Bottom of ranking holds greatest value growth potential

The presence of eight SOEs (State Owned Enterprises) produces a disproportionately high level of brand value in the Top 10.

These SOE brands are growing more slowly in brand value than market-driven brands, however, which outnumber SOEs two-to-one in the bottom half of the ranking, brands 51-to-100.

This imbalance suggests that the brands at the bottom half of the ranking contain greatest brand value growth potential, which can be realized as China’s market continues to develop.

Only one-tenth of the BrandZ™ Top 100 brands in number, the Top 10 today account for two-thirds (67 percent) of the Top 100 brand value. In contrast, the brands ranked 51-to-100, account for only 5 percent of the Top 100 brand value.

But this concentration of brand value in the Top 10 contrasts sharply with the distribution of brand value in the BrandZ™ Top 100 Most Valuable Global Brands.

In the BrandZ™ Global Top 100, the Top 10 brands account for only one-third (35 percent) of total brand value, while the brands ranked 51-to-100 represent one quarter (24 percent) of value.

Over time, brand value in China should mirror this more even distribution. Technology and other fast-growing categories will drive this shift.

Brand contribution higher for brands ranked lower

The level of brand contribution in the BrandZ™ Top 100 Most Valuable Chinese Brands is higher for brands below the Top 10. Brand contribution is a BrandZ™ metric that strips away financials and other factors to determine the influence of brand alone in the mind of the consumer. The Top 10 brands score lower than the Top 100 average in brand contribution.

Eight of the Top 10 brands are large SOEs (State Owned Enterprises) that derive much of their brand value from financial performance rather than the power of brand alone. The brands lower in the ranking are more likely to be market driven, relying on brand alone for more of their brand value.

Brand contribution is expressed on a 1-to-5 scale, 5 being the highest score. The average brand contribution score of the BrandZ™ Top 100 Most Valuable Chinese Brands was 3.18. The Top 10 brands, predominately SOEs, averaged a brand contribution score of 2.80, while the brands ranked 51-to-100, two-thirds of which are market-driven brands, averaged 3.20.
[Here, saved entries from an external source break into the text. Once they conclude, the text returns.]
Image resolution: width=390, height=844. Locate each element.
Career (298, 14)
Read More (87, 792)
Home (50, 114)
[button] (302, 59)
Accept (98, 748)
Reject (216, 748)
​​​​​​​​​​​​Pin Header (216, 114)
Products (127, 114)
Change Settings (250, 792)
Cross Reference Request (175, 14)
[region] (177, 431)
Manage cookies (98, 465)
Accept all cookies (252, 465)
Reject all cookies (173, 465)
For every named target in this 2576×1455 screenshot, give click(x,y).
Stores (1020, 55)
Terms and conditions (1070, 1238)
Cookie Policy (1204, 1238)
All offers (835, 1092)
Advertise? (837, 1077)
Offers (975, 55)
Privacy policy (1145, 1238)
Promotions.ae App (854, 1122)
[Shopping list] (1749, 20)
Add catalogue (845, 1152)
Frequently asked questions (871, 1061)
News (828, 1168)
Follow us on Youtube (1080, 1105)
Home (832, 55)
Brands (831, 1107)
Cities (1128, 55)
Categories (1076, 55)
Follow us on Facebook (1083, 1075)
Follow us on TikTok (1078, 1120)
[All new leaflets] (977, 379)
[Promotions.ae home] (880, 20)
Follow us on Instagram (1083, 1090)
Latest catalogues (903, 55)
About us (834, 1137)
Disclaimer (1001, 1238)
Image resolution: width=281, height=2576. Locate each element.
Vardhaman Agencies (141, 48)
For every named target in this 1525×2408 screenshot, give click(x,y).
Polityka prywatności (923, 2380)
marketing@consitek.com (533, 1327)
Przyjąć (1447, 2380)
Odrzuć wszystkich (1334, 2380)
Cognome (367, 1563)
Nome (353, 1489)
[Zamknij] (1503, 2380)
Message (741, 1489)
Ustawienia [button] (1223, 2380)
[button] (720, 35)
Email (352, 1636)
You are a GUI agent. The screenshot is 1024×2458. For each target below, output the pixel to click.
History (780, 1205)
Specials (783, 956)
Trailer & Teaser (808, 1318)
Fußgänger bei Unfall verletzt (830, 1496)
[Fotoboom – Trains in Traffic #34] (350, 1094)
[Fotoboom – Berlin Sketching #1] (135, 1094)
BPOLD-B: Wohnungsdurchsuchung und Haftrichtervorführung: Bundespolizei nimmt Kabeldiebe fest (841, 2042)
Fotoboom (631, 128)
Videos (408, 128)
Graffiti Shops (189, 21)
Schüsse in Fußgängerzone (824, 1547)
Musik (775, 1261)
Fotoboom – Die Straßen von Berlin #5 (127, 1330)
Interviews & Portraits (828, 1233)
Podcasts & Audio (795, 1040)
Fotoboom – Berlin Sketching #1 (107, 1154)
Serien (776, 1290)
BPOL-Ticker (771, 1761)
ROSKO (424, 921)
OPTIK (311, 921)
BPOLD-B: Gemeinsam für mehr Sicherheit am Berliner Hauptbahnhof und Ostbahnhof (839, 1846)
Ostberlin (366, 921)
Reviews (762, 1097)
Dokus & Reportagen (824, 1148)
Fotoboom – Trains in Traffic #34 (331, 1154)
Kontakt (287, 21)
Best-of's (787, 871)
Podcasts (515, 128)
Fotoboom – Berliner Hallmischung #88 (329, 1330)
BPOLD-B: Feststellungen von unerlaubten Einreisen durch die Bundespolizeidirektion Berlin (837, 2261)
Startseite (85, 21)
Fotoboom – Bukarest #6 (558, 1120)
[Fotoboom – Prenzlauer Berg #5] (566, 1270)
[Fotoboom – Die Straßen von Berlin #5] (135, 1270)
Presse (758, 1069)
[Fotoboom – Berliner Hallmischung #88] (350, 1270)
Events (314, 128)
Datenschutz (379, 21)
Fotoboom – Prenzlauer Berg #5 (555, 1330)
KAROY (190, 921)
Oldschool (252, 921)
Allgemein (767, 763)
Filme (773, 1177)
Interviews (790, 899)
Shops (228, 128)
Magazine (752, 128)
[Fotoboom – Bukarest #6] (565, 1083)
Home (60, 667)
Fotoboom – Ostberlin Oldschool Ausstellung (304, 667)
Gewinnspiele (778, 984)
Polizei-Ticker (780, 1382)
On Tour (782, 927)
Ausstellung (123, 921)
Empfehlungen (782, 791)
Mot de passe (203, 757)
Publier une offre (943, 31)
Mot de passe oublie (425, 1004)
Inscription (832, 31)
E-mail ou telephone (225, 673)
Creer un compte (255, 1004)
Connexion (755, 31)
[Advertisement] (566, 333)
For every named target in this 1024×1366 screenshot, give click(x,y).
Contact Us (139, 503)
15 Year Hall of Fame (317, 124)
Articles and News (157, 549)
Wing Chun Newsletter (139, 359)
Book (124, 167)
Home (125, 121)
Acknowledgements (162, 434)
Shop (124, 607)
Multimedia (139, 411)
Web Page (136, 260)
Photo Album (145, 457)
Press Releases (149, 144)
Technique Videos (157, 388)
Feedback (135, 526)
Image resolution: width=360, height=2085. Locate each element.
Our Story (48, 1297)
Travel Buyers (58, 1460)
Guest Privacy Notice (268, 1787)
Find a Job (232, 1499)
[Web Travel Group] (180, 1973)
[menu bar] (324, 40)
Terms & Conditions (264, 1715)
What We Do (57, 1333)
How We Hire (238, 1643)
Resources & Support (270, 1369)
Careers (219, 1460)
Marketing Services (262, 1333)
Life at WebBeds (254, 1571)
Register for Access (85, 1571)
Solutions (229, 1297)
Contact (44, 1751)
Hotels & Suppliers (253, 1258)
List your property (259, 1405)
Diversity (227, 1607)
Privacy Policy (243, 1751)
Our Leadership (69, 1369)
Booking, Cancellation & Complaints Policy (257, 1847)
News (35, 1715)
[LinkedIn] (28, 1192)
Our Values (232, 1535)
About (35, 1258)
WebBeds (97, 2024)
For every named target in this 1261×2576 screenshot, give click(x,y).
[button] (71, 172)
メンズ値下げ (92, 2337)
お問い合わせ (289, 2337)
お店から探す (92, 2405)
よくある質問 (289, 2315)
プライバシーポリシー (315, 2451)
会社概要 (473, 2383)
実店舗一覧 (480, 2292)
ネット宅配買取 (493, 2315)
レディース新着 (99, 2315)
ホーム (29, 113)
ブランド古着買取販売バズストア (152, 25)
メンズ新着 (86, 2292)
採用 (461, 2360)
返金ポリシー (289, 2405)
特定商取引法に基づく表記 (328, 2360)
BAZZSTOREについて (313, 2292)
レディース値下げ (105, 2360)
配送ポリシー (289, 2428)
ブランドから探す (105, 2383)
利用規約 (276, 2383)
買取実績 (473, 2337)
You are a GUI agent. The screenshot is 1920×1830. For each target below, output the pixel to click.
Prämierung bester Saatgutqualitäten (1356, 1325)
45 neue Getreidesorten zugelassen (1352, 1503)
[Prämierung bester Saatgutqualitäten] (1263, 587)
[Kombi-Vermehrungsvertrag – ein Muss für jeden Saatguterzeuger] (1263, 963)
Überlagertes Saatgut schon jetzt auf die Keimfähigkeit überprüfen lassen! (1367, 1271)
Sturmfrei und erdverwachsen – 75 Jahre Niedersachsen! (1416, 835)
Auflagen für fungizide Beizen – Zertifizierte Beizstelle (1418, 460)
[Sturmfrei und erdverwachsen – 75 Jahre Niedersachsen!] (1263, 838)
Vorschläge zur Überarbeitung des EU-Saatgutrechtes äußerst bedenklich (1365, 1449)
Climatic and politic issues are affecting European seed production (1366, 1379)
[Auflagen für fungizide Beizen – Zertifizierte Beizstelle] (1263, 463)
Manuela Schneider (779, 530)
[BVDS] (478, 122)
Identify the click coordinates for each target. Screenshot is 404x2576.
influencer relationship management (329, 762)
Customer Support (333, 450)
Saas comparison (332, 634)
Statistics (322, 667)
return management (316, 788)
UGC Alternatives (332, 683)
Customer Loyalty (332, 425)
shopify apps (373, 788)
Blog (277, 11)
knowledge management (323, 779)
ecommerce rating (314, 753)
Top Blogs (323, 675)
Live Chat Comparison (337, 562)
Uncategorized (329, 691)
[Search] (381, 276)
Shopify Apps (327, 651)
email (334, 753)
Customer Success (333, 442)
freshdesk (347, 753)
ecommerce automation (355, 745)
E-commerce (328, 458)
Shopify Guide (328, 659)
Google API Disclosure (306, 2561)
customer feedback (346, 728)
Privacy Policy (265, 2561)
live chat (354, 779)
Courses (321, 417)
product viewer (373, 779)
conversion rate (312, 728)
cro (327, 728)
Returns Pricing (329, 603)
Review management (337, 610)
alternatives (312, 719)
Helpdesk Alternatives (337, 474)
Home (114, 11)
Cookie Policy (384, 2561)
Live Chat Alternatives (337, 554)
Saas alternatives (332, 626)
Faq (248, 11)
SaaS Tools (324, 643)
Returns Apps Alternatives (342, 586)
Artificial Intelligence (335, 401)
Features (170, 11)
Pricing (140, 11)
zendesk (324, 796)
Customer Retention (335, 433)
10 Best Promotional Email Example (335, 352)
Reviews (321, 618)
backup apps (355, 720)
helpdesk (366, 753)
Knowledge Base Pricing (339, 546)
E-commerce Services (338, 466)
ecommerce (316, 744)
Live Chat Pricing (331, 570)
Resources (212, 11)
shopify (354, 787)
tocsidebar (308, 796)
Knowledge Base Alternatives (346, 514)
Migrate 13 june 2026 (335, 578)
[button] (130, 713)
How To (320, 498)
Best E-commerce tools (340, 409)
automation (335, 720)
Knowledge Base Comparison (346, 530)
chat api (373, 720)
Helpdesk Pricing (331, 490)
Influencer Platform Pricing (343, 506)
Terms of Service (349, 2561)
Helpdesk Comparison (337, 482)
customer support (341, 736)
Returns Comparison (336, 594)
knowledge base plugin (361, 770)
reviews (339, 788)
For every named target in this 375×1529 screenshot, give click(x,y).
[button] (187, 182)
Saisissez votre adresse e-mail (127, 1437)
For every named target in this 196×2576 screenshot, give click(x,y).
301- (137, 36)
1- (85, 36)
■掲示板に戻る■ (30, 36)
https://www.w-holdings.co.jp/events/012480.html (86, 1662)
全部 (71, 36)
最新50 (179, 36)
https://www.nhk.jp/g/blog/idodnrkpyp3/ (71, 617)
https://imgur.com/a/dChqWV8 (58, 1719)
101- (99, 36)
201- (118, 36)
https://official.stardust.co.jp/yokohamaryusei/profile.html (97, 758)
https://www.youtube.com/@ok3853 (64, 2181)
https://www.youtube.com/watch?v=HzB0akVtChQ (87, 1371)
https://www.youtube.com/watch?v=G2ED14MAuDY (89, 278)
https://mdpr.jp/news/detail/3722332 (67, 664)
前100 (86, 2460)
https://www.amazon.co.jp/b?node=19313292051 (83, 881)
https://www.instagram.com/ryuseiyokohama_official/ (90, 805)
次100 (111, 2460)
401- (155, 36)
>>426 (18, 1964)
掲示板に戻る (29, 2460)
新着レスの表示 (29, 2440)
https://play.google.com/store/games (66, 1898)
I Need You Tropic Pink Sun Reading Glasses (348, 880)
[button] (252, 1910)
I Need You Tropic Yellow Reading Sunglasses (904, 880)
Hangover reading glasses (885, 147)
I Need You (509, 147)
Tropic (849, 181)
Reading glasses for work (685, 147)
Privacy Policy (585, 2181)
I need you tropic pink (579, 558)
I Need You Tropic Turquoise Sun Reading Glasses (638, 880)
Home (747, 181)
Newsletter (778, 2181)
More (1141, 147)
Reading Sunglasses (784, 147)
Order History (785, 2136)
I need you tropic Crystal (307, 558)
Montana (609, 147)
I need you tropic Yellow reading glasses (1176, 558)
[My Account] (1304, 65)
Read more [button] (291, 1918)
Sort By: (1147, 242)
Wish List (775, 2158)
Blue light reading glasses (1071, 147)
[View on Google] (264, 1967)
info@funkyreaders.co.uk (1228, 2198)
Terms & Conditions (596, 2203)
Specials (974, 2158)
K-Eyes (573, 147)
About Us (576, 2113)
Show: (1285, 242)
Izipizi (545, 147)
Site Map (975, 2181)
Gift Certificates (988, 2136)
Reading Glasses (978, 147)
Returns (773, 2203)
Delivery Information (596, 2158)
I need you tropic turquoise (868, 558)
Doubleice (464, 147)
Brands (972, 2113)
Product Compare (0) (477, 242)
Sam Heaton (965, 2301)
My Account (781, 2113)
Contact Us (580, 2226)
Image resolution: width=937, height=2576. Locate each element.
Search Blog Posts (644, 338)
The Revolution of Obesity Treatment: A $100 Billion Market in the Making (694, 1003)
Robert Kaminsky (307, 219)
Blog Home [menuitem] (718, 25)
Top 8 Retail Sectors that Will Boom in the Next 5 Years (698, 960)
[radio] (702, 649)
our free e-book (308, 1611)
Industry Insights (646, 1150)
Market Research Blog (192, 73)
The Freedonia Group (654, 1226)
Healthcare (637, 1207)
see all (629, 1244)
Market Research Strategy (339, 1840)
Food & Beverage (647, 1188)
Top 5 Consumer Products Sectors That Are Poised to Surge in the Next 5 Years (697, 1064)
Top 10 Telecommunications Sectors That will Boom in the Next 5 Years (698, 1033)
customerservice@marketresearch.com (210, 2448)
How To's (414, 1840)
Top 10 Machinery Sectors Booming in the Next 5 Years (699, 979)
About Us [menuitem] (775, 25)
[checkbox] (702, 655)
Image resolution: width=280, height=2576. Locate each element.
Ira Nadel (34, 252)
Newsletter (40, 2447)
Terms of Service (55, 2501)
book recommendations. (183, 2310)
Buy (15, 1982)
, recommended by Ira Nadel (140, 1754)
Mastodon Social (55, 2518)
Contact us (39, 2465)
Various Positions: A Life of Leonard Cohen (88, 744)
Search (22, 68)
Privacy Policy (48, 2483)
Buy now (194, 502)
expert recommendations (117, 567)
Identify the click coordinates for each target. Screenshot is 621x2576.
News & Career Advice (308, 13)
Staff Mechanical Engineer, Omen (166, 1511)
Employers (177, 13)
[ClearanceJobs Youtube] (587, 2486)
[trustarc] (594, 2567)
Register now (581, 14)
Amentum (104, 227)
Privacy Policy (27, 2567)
Age comparison reveals youth of ranked brands

Almost half the brands in the BrandZ™ Top 100 Most Valuable Chinese Brands are 20-years old or less, and 74 brands are under 35-years old. Only 12 brands are over 64-years old.

These age categories roughly group the brands into three periods of Chinese history: brands established before the formation of the People’s Republic of China in 1949; brands established in the early years of the PRC; and brands established after the “Reform and Opening Up” in 1978.

A brand’s age, when it was formed and the political and economic developments that influenced its growth, continue to shape the challenges and opportunities it faces today. (See related story)

In general, the distribution of valuable Chinese brands across time suggests: (1) Chinese brands can gain value rapidly; and (2) Chinese brands can sustain value. The oldest brands indicate respect for heritage and a desire in Chinese society to create something new while preserving some of the old.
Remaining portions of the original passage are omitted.